As DNS servers process client queries using recursion or iteration, they discover and acquire a significant store of information about the DNS namespace. This information is then cached by the server.

Caching provides a way to speed the performance of DNS resolution for subsequent queries of popular names while substantially reducing DNS-related query traffic on the network.

As DNS servers make recursive queries on behalf of clients, they temporarily cache resource records (RRs). Cached RRs contain information obtained from DNS servers that are authoritative for DNS domain names learned while making iterative queries to search and fully answer a recursive query performed on behalf of a client. Later, when other clients place new queries that request RR information matching cached RRs, the DNS server can use the cached RR information to answer them.

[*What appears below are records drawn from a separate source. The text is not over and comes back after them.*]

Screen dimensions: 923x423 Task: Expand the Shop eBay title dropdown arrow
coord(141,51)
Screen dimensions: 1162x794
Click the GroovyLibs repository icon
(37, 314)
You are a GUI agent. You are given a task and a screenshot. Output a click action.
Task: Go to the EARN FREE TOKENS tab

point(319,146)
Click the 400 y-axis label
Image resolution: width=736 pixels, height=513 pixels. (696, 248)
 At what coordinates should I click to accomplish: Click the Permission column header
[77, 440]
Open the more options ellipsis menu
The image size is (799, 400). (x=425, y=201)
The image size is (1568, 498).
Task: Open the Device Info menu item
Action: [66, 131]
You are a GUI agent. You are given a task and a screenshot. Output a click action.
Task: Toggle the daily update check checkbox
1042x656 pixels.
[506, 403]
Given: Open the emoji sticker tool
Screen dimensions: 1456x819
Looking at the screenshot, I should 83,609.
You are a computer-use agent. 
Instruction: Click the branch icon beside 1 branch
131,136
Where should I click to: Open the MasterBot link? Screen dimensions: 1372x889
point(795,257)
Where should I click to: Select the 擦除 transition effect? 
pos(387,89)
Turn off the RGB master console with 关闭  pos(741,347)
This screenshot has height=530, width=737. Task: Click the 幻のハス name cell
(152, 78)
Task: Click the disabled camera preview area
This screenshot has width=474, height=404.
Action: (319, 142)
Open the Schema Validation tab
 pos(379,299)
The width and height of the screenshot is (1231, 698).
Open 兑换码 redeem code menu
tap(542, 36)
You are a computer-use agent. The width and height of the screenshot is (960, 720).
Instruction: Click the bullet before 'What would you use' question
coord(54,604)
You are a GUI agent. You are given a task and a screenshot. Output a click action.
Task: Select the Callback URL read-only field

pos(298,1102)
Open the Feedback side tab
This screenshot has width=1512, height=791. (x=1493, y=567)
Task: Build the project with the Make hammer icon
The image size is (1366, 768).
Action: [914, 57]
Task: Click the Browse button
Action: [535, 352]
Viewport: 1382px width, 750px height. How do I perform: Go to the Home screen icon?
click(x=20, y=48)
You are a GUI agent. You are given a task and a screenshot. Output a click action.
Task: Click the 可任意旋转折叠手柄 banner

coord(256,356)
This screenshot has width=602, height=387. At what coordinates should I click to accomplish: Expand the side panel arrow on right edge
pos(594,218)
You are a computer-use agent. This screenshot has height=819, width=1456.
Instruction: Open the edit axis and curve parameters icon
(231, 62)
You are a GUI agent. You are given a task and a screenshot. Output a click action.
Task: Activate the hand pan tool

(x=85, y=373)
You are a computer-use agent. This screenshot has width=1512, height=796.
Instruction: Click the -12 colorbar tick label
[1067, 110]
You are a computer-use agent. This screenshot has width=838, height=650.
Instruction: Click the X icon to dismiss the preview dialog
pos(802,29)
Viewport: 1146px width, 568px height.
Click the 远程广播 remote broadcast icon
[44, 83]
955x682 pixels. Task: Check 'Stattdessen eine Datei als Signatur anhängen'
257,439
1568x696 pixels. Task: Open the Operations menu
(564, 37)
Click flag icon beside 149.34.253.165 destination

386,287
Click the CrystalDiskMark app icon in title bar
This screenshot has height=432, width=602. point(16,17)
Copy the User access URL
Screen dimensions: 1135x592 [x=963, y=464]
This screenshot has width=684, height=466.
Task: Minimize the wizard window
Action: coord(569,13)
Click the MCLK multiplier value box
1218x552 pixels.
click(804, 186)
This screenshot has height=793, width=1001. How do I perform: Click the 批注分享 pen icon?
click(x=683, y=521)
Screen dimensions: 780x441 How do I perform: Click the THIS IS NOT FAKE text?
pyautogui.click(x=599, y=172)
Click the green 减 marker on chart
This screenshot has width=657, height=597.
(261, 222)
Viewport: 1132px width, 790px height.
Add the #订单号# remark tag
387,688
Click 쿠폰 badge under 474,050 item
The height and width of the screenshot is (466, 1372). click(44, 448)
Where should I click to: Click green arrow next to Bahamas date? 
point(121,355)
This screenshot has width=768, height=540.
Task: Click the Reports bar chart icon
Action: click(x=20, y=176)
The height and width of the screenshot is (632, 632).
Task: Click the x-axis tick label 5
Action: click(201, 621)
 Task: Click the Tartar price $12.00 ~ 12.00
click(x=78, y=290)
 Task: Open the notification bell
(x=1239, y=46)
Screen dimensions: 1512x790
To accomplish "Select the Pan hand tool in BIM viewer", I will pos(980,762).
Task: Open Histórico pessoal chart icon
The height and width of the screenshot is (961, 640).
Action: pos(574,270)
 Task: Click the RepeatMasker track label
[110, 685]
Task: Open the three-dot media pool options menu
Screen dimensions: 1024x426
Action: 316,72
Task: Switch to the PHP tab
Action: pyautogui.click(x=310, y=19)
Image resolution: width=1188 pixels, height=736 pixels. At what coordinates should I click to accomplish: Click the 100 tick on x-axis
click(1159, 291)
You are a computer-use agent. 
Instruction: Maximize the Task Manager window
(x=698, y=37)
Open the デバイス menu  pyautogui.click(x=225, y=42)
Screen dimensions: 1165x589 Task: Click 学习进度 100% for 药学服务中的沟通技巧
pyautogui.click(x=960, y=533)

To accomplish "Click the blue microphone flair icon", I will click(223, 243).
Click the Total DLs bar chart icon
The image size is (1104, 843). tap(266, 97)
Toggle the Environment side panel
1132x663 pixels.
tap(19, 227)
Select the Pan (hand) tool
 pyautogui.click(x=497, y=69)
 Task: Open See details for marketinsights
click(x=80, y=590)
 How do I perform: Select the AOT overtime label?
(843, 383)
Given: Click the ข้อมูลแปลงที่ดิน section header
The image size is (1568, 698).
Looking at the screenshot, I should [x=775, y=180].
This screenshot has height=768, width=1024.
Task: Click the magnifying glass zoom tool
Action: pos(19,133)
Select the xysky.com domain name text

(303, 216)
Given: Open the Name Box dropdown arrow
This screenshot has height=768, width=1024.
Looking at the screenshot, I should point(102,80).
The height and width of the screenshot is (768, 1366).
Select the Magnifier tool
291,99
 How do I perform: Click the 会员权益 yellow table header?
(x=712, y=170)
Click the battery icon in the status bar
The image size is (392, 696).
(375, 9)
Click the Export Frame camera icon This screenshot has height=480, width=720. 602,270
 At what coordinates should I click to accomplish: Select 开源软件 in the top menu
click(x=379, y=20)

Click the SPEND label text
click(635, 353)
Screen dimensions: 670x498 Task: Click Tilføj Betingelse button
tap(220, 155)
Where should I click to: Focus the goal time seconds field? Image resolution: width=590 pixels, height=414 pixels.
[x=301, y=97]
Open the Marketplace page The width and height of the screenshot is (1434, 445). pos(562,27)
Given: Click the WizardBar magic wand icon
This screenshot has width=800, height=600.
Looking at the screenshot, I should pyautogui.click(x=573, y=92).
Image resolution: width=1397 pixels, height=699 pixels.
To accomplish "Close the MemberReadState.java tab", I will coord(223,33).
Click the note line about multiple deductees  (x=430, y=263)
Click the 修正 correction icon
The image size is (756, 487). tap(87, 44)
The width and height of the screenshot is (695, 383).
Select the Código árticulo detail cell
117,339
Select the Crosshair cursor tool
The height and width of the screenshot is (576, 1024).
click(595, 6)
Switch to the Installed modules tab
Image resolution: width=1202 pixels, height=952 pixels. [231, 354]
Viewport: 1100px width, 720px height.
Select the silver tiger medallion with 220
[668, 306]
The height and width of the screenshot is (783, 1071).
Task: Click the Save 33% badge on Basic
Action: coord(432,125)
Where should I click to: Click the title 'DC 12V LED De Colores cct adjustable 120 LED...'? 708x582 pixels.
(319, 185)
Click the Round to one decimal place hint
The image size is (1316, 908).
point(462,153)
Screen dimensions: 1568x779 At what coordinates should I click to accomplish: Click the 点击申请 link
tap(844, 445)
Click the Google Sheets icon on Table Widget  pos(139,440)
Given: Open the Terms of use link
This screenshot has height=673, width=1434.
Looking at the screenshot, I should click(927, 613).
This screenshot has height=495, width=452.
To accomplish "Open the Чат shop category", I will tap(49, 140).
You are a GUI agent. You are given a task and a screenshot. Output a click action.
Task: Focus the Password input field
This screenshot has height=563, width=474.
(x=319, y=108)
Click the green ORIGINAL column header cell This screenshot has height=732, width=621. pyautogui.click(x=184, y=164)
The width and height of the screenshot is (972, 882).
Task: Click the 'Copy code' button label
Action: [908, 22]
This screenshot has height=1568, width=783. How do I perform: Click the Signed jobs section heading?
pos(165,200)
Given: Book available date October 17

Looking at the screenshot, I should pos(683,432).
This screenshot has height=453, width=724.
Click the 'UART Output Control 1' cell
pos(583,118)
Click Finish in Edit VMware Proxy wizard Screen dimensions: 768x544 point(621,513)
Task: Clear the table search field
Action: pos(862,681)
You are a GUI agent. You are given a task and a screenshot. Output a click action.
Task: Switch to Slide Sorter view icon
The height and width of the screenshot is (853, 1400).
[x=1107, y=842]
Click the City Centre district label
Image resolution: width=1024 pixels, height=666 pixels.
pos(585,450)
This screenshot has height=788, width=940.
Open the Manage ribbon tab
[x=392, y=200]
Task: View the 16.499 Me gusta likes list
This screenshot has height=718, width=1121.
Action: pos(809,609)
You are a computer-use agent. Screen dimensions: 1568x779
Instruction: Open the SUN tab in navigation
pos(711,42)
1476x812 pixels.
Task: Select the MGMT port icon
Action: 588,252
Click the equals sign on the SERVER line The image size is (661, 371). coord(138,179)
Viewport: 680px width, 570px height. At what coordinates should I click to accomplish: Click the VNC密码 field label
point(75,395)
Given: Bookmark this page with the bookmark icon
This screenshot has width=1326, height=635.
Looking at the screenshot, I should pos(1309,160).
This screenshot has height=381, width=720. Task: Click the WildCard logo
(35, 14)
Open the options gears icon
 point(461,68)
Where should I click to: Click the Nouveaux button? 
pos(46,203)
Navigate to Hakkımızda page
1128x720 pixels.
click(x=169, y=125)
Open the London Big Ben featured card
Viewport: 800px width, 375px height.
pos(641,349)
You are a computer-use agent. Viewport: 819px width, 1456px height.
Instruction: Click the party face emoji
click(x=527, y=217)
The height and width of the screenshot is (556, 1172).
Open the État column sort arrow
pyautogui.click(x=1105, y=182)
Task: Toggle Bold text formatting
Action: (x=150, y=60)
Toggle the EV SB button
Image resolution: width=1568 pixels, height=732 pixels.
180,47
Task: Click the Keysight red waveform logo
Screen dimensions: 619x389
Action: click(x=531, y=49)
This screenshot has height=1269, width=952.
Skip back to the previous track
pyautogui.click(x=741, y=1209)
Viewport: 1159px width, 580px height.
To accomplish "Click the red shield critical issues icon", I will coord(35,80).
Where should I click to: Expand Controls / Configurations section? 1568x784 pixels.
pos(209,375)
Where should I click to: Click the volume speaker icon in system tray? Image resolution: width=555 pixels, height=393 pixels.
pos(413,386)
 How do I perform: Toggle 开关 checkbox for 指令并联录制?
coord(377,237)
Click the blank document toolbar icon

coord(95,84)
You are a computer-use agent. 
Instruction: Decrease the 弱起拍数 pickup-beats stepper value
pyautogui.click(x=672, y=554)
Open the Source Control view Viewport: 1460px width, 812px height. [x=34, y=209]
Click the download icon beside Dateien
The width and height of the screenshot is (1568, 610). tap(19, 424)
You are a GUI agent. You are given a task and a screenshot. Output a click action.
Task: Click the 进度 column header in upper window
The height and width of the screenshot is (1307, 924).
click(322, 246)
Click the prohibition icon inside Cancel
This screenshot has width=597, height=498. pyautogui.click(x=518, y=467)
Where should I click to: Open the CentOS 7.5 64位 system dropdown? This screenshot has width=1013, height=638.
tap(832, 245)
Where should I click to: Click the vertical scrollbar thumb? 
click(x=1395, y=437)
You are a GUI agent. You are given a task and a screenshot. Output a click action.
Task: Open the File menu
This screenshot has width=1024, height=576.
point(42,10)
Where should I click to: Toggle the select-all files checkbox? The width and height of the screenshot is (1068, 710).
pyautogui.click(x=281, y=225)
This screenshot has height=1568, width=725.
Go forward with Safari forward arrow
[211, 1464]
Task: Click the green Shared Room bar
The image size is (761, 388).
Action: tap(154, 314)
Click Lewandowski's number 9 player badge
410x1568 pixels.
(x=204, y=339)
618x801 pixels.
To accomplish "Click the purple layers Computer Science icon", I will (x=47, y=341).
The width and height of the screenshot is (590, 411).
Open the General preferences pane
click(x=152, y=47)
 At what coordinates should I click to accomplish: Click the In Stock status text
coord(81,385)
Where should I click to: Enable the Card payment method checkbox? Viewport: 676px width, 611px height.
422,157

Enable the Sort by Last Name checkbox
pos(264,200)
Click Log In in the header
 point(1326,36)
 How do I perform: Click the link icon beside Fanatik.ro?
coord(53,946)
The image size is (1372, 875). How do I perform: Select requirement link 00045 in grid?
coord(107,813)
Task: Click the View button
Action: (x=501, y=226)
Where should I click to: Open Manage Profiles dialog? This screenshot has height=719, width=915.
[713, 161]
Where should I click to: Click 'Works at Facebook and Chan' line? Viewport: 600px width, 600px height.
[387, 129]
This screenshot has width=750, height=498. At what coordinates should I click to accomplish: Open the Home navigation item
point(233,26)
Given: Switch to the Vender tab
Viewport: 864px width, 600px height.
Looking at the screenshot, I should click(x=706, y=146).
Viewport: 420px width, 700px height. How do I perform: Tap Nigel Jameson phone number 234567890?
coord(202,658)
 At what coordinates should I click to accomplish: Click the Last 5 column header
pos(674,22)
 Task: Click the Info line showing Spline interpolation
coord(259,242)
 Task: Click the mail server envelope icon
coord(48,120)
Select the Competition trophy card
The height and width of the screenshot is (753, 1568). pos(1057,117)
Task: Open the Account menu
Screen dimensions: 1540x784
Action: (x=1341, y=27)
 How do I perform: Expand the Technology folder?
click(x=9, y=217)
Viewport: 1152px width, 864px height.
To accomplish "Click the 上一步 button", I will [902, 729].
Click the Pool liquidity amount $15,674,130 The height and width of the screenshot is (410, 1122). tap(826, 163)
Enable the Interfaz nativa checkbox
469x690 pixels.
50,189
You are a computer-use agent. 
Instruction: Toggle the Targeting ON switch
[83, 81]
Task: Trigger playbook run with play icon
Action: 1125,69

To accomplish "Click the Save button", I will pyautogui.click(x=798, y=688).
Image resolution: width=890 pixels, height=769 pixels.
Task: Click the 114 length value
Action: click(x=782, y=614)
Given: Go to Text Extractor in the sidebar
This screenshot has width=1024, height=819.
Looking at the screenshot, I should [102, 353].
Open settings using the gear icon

When information is cached, a Time-To-Live (TTL) value applies to all cached RRs. As long as the TTL for a cached RR does not expire, a DNS server can continue to cache and use the RR again when answering queries by its clients that match these RRs. Caching TTL values used by RRs in most zone configurations are assigned the minimum (default) TTL, which is set used in the zone's start of authority (SOA) resource record. By default, the minimum TTL is 3,600 seconds (one hour), but it can be adjusted; or, if needed, individual caching TTLs can be set at each RR.


You can install a Windows 2000 DNS server to operate as a caching-only server (without any configured zones).

By default, Windows 2000 DNS servers use a root hints file, Cache.dns, that is stored in the %SystemRoot%\System32\Dns folder on the server computer. The contents of this file are preloaded into server memory when the service is started, and contain pointer information to root servers for the DNS namespace where you are operating DNS servers.